→ **PAGE EXTRACT**
Copa America 2019, league stage takeaways: Struggling Argentina, tournament's unpredictability and missing youngsters

After 13 days of somewhat ‘tired-looking’ football in Brazil, the latest edition of the Copa America is all set for the quarter-final stages of the competition. The pre-tournament predictions of there being no favourites to win the Copa have been largely true – home team Brazil have taken their time to get the engine running while Lionel Messi’s Argentina have looked toothless for most parts – but the knockout stage is when the battle truly begins.

 Copa America 2019, league stage takeaways: Struggling Argentina, tournaments unpredictability and missing youngsters

Argentina team at Copa America 2019. Reuters

The group stages exposed the vulnerabilities of all the sides competing in the South American tournament which should lead to an exciting tactical battle in the upcoming stages.

Here are four talking points from the league stages of the 46th edition of the Copa America.

Fatigue factor

Fatigue was the main theme leading up to the tournament and it continued to be so in the group stages as players struggled to find their groove after a strenuous season with their respective clubs. At times the matches looked like a pre-season friendly with teams, and particularly star players, looking lethargic on the pitch. In fact, it has been players who have had less-strenuous seasons with their clubs, who have looked lethal in the tournament. Much maligned Alexis Sanchez has arguably been Chile’s best player while 36-year-old Dani Alves, who has had to share his right-back duties with Thomas Meunier at Paris Saint-Germain, has also shown why he is still regarded amongst the world’s best at his job.

→ **INSTRUCTIONS**
a - From the Copa America 2019 article, list every player mentioned by name.
b - Answer these questions using the Copa America 2019 article:
(i) How many days of football had been played in Brazil before the quarter-final stages?
(ii) Which edition of the Copa America is this?
(iii) How old is Dani Alves?
c - Carry the Copa America 2019 article forward from its last sentence.

→ **DATA SHOWN**
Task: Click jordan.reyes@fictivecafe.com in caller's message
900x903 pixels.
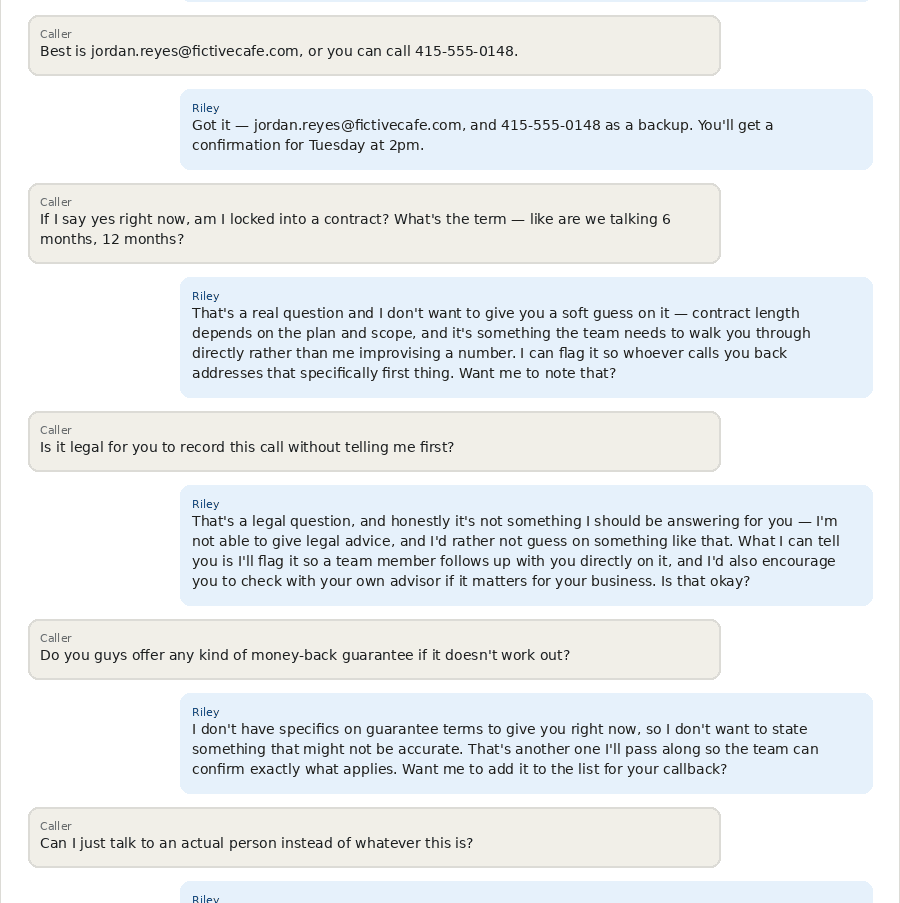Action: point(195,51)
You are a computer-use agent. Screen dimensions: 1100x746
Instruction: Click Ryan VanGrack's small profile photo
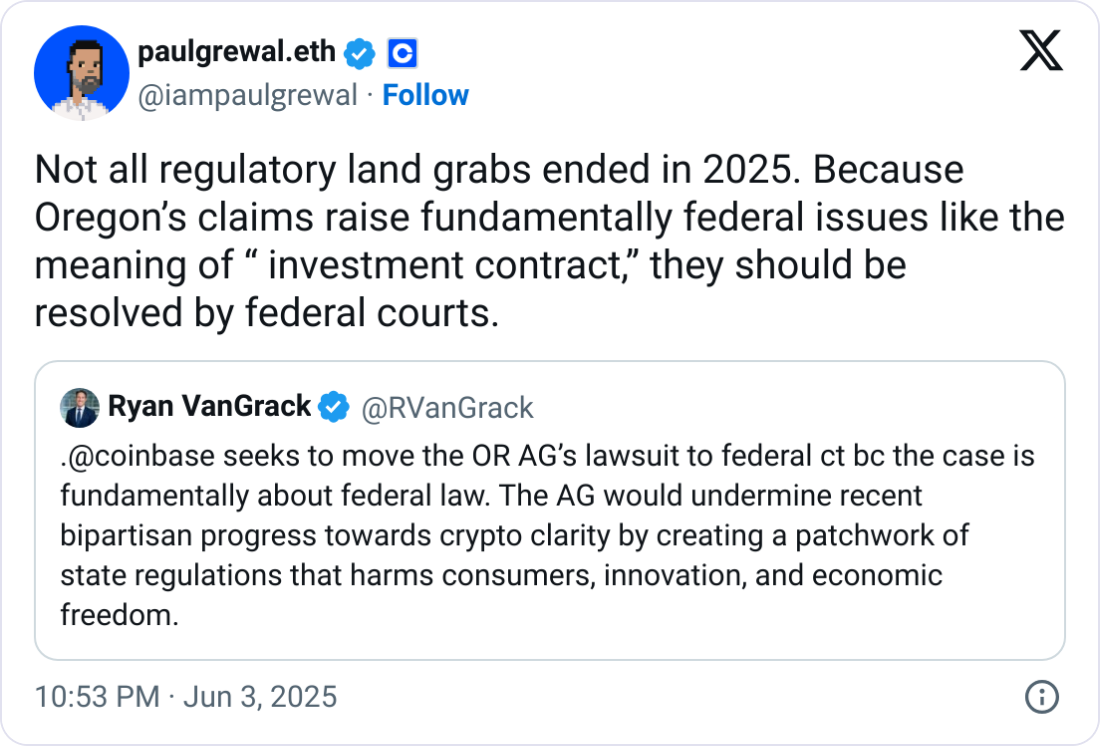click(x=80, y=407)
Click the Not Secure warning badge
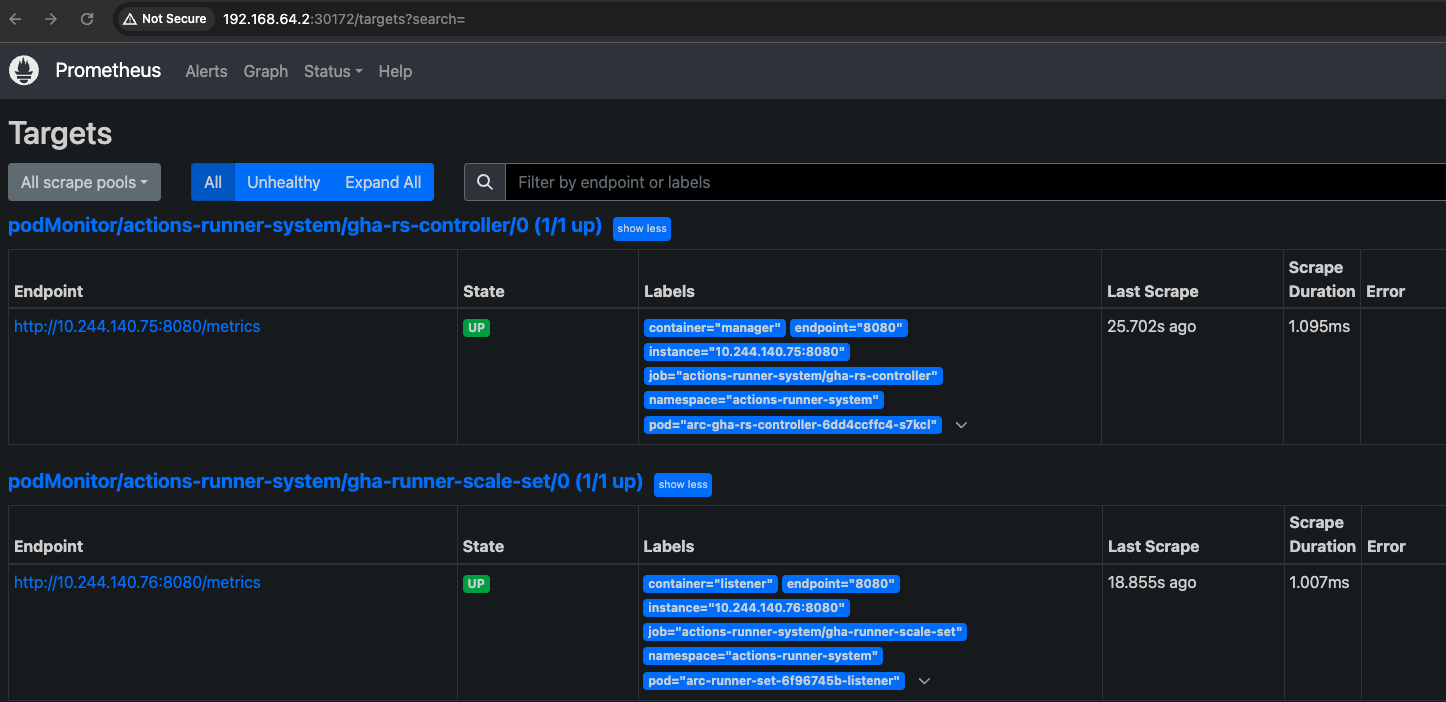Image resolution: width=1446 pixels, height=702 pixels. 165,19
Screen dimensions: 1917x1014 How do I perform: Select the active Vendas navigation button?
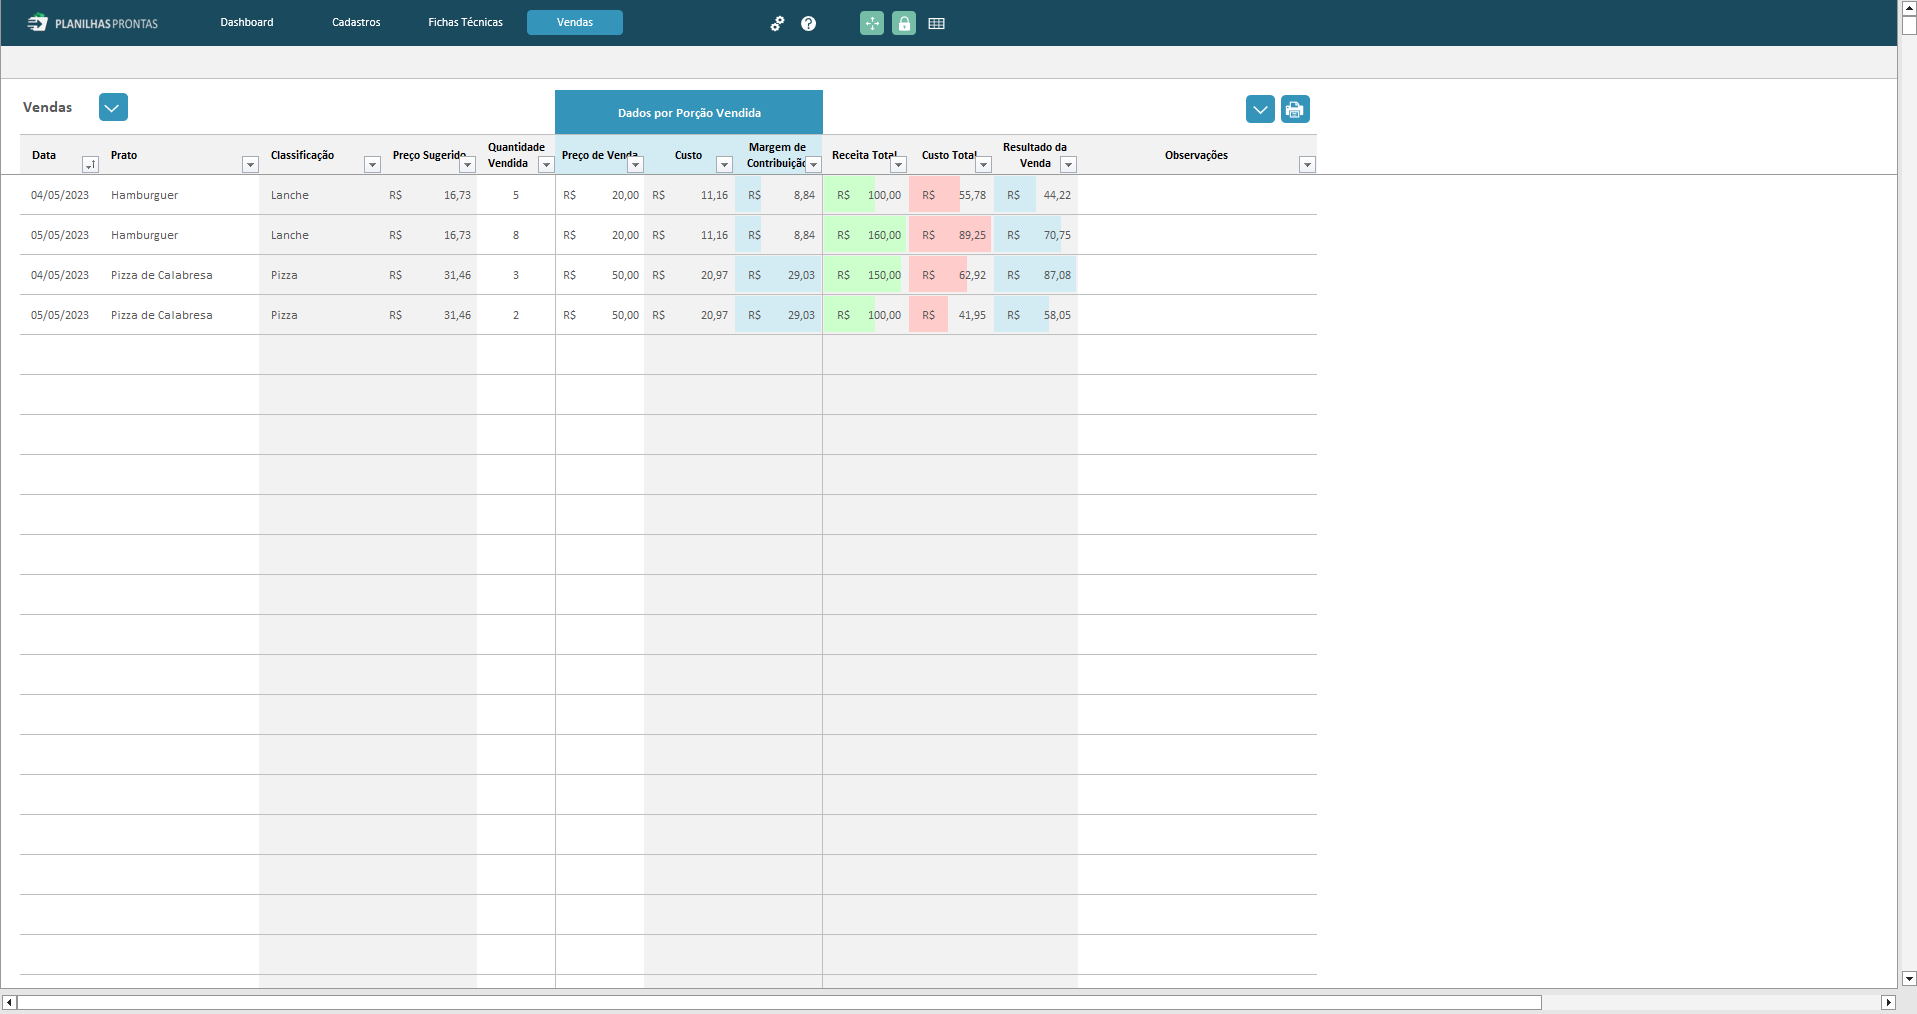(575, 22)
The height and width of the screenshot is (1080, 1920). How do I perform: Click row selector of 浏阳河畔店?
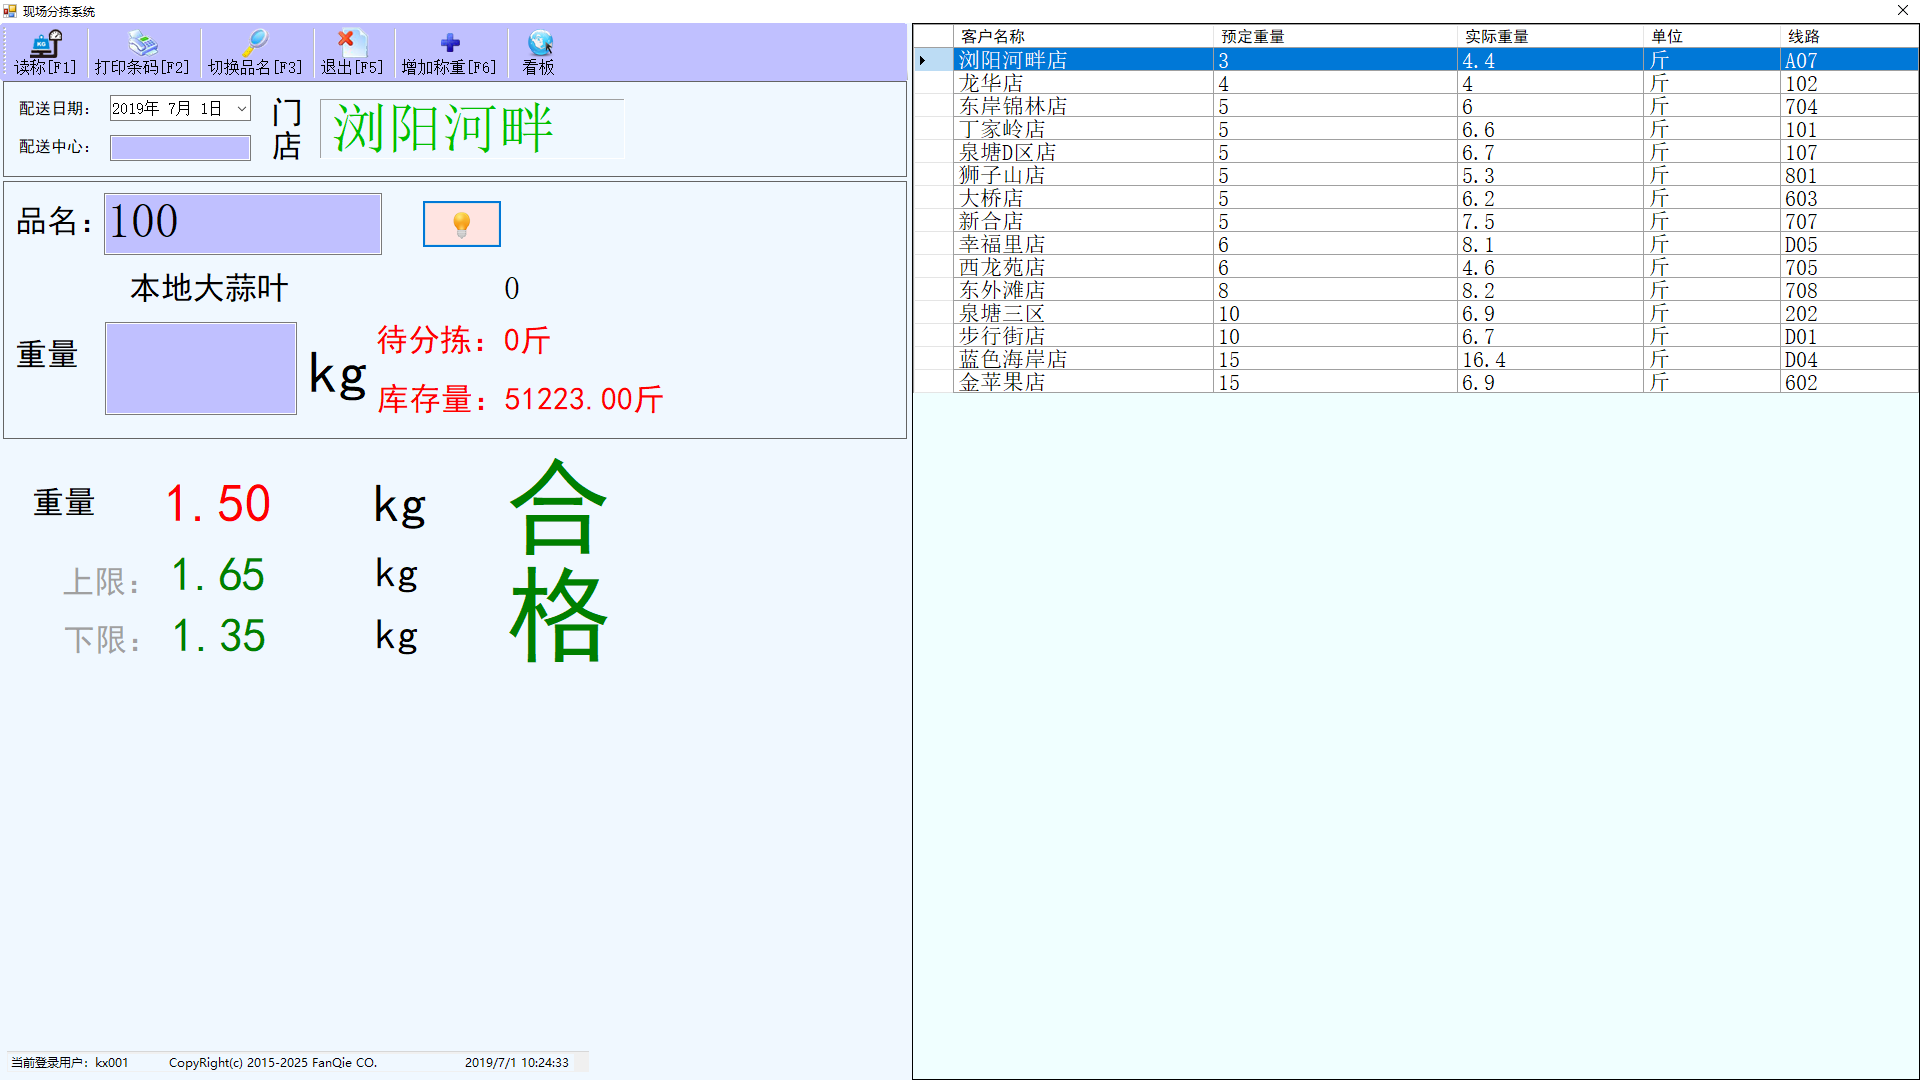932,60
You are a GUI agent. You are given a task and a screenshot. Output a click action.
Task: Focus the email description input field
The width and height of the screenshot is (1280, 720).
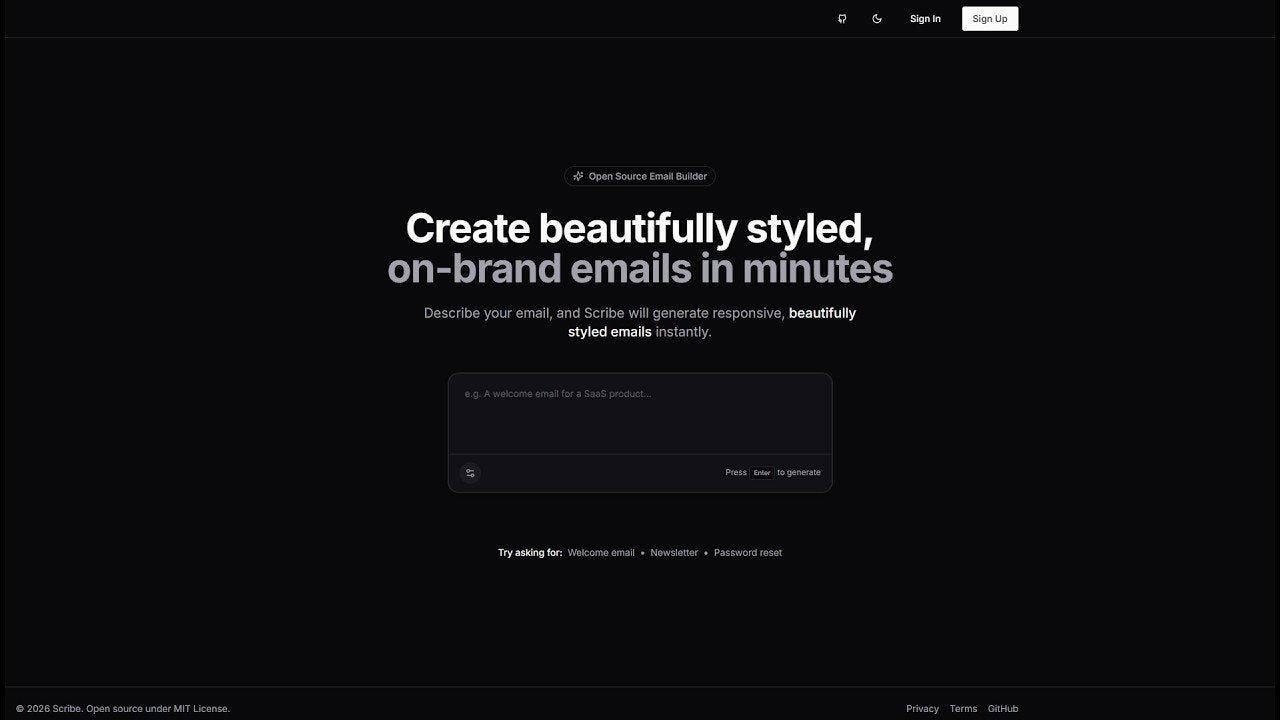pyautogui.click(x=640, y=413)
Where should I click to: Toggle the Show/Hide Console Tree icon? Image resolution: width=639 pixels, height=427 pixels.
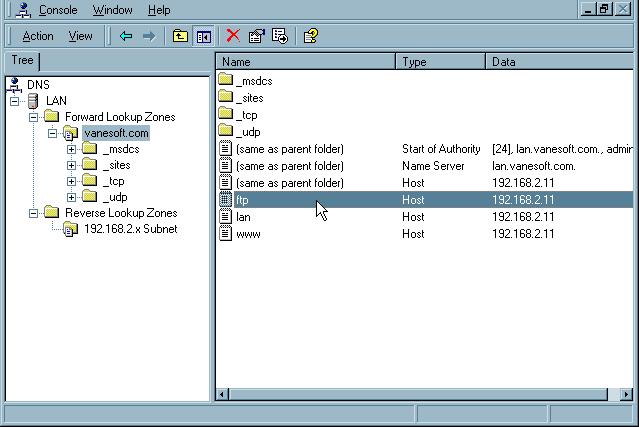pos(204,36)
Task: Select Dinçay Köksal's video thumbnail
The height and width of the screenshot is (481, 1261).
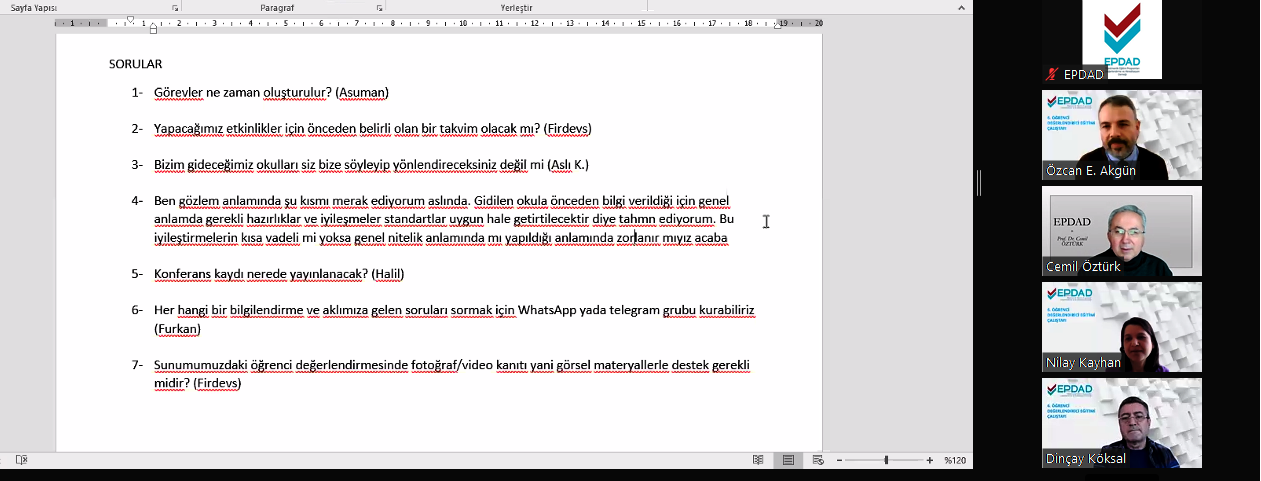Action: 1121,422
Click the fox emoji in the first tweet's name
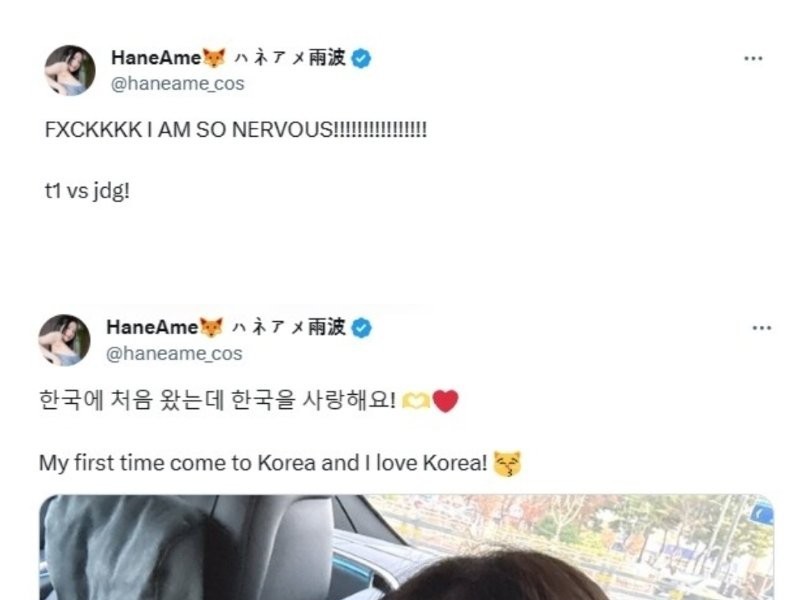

→ **RESULTS IN ORDER**
a - Lionel Messi, Alexis Sanchez, Dani Alves, Thomas Meunier

b -
(i) 13
(ii) The 46th
(iii) 36

c -
The fatigue and the exhaustion have been major factors in teams' overall performances too. Argentina have looked the most jaded side and their quarter-final date against Venezuela, whose players haven’t had long seasons like Argentine stars, will not be an easy one by any stretch of the imagination. The Vinotinto won't be scared to play Lionel Messi’s boys having beaten them in March in a friendly. Similarly, a Neymar-less Brazil struggled to kick-start their Copa campaign in full throttle even though they ended the stage with a 5-0 mauling of Peru.

A messy state of affairs

It is a pain to watch Argentina these days. The general lack of direction that has swarmed The Albiceleste since their run of final defeats is, for the lack of a better word, agonising. A lot of the team has changed – from coach to players – but the team finds themselves in the same old predicament of struggling in an international tournament which should leave fans wondering what has really changed since the Russia World Cup.

Messi criticised the quality of the pitches, and rightly so – the quality of the grounds in Salvador and Belo Horizonte where Argentina played their matches have been awful – but the problems in the Argentina team go beyond the playing surface. An overhaul, and a restructuring of the team without Messi, will be in pipeline for Argentina post this Copa America. Paulo Dybala has only played 15 minutes in Copa this year, and in those minutes he helped set up Sergio Aguero's goal against Qatar. But the larger question is – how do you fit Dybala and Messi in the same team?

Venezuela will pose a major threat to Messi’s ambition to quit Argentina with a major silverware though, with Rafael Dudamel’s men impressing in their outings so far. The team is disciplined – playing a 4-5-1 formation—and Argentina will have a hard time stopping striker Salomon Rondon, and a resilient midfield in their quarter-final outing.

Where are the youngsters?

Traditionally, Copa was always the tournament national teams used to field a younger, inexperienced side to find the right balance heading into the next world cup. Unfortunately, there have been very few displays in the competition that have caught everyone’s eyes. Gremio’s Everton Soares has been the star for Brazil in the tournament with is pace, athleticism, and desire, shadowing the bigger names in his team.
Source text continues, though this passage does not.